In the post Binomial distribution: mean and variance, I proved that if $X$ is a binomial random variable with parameters $n$ (trials) and $p$ (probability of success) then the variance of $X$ is $np(1-p)$. If you'll notice my proof was by induction. You might ask, why would I do that? It's certainly one of the most roundabout and lengthy proofs of this fairly simple fact. Well, I think it's an interesting proof. Today, however, let's look at some shorter ones.

One shorter proof is to recall that I originally defined $X$ as

$$X = X_1 + \cdots + X_n$$ where $X_1,\dots, X_n$ are independent and identically distributed Bernoulli random variables; that is, a random variable that takes either the value 1 with probability $p$ or 0 with probability $1-p$. I used this fact to calculate the mean.
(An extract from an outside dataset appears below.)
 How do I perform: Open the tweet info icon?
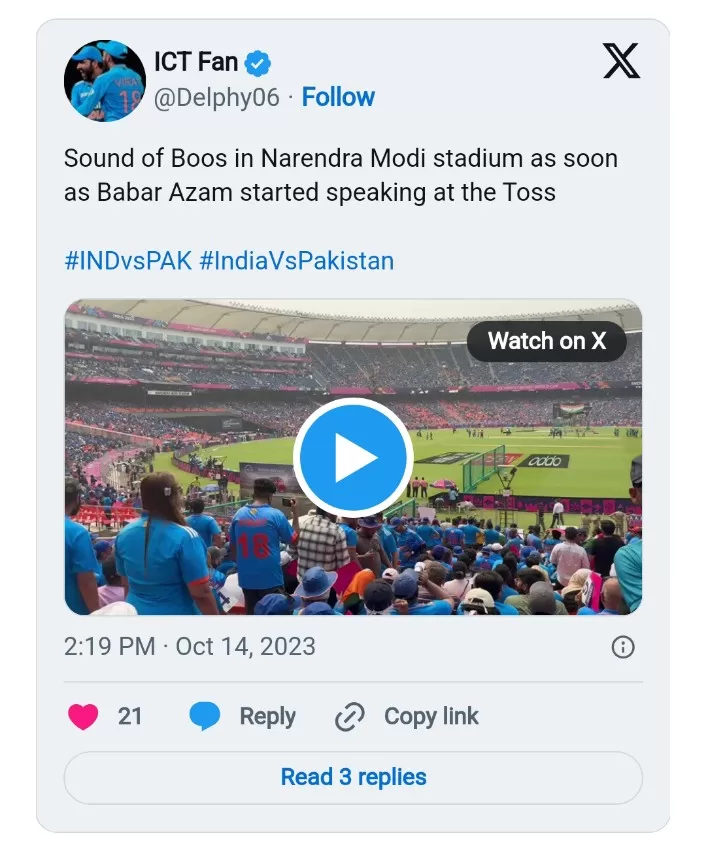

Well, if you square this expression and calculate the expectation, it will already provide a much shorter calculation of $E(X^2)$, which is the main ingredient to showing that the variance of $X$ is $np(1-p)$.

But there's another proof that I like even better, and it uses generating functions. But besides liking the use of generating functions, I am also introducing them because I will need them for more advanced material on stochastic processes that I will talk about in the near future.

Let's recall the probability mass function of $X$. It's given by the formula

$$P(X=k) = \binom{n}{k}p^{k}(1-p)^{n-k}.$$ Since the variance of $X$ can be calculated by $E(X^2) – E(X)^2$ and we already know that $E(X) = np$, the key value that we need to compute is $E(X^2)$. This value by definition is the sum

$$E(X^2) = \sum_{k=0}^n k^2\binom{n}{k}p^k(1-p)^{n-k}.$$ The tricky part of this sum is the $k^2$ term. There is a trick to evaluate a sum like this, and that is to consider the function

$$m(t) = \sum_{k=0}^n e^{tk}\binom{n}{k}p^k(1-p)^{n-k}$$ of the real variable $t$. Of the function $m(t)$ we make two observations. First, it is now easier to evaluate, as we will see soon. Second, the second derivative of this function evaluated at $t=0$ gives $E(X^2)$. In general, if $E(e^{tX})$ exists in some interval around zero, then its $n$th derivative evaluated at $t=0$ gives $E(X^n)$—also known as the $n$th moment. For this reason, $E(e^{tX})$ is called the moment generating function of the random variable $X$.

Now, let us get onto evaluating the sum expression for $m(t)$. We have

$$m(t) = \sum_{k=0}^n \binom{n}{k}(pe^t)^k(1-p)^{n-k}.$$ But now this is just the expansion of $(pe^t + 1 – p)^n$, and this is a function much easier to work with. Its first derivative is

$$m'(t) = n(pe^t + 1 – p)^{n-1}pe^t,$$ which gives $E(X) = m'(0) = np$. So far so good. Now, calculate the second derivative as

$$m{'}{'}(t) = n(n-1)(pe^t + 1-p)^{n-2}p^2e^{2t} + n(pe^t + 1 – p)^{n-1}pe^t.$$ This gives us the second moment

$$\begin{align*}E(X^2) &= m{'}{'}(0) = n(n-1)p^2 + np\\

&=n^2p^2 + np(1-p).

\end{align*}$$ Therefore, the variance of $X$ is $E(X^2) – E(X)^2 = np(1-p).$ To me this seems like the best derivation of the variance of the binomial distribution because it avoids any fiddling with binomial coefficients and yields a function that gives you all the higher moments $E(X^n)$ should you need them.